You don’t need a lot of fancy tools to start gardening, so don’t be tempted by everything you see at the nursery or online. Buy the basics then see what works for you. In this post I'll share a few essential tools I can recommend for home gardeners.


Trowel - Buy it in person so you know it feels comfortable in your hand

Shovel - Make sure you can use it - too big or too heavy means it's not for you

Felco bypass pruners - Buy the best, even if they're more expensive

Flower clippers - These little snips aren't expensive

Colinear hoe - Get the Elliot Coleman type, available online from Johnny's Seeds

Hand weeder - Also available from Johnny's

Kneeling pad - Your local nursery has these

Hose and sprayer - I like the retracting Pocket hose and a wand sprayer attachment

Watering can - Get a good galvanized one that will last, 2-3 gallon size

Gloves - I order a dozen at a time from Uline, I like Showa Atlas 370, nitrile, washable

Bucket or trug - I use a Home Depot bucket to carry everything around in

Clockwise from top left: Showa gloves, hand weeder, flower snips, Felco pruners


About "bucket or trug," you can go fancy or plain, but I recommend having something to put your tools in so you don't leave them all around the garden and have to go hunting for them later. Or maybe that only happens to me ( ; .

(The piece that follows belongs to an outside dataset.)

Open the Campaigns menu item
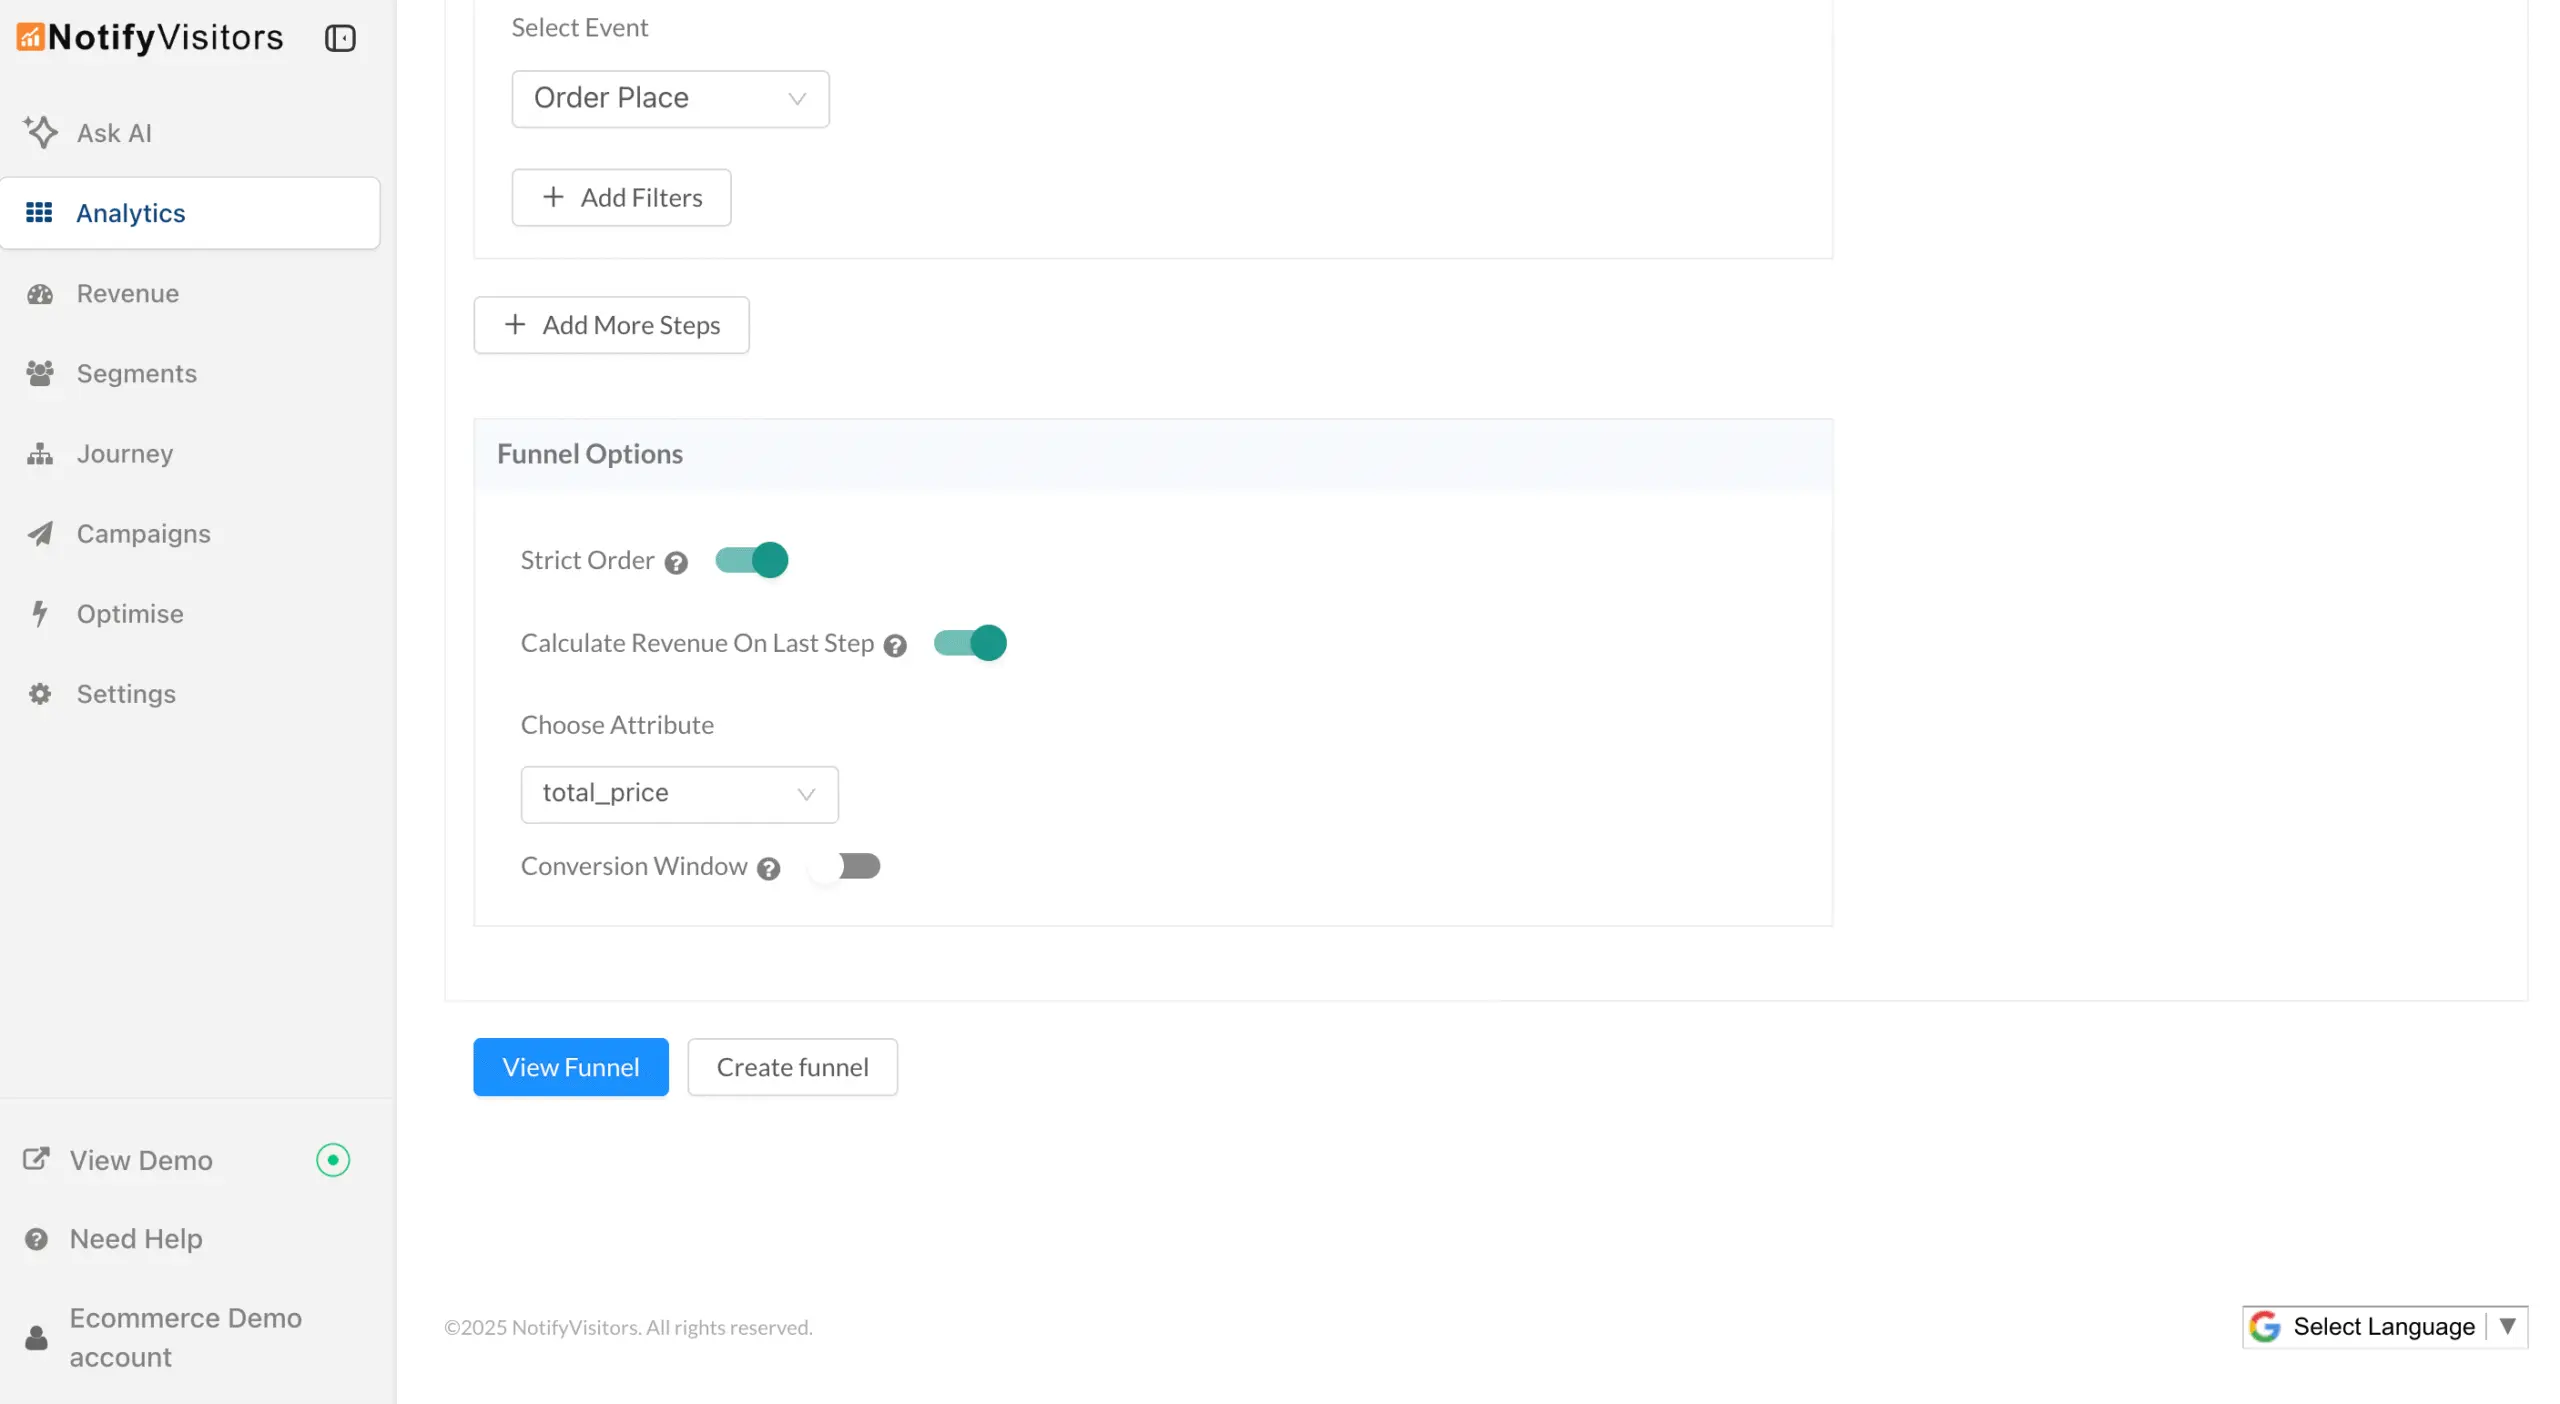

About the colinear hoe - maybe you've never heard of this tool, but it's so much more efficient than hand weeding. Just between you and me, I’m getting too old to spend hours on the ground weeding. I try to stay standing for most flower farming chores, and my knees thank me for it. But the fact that I have a kneeling pad on my list tells you that I can’t do everything standing up. Setting out transplants, for example, has to be done on the ground, so I have to have this little piece of foam to cushion my knees and lower legs. And my last comment is that if you mulch your garden regularly, you'll cut down on weeds - you'll use flower snips more than the hoe and hand weeder.


When Don and I started Tiny Footprint Flowers we found other things that were needed to make us efficient in growing cut flowers, but that's a story for another day.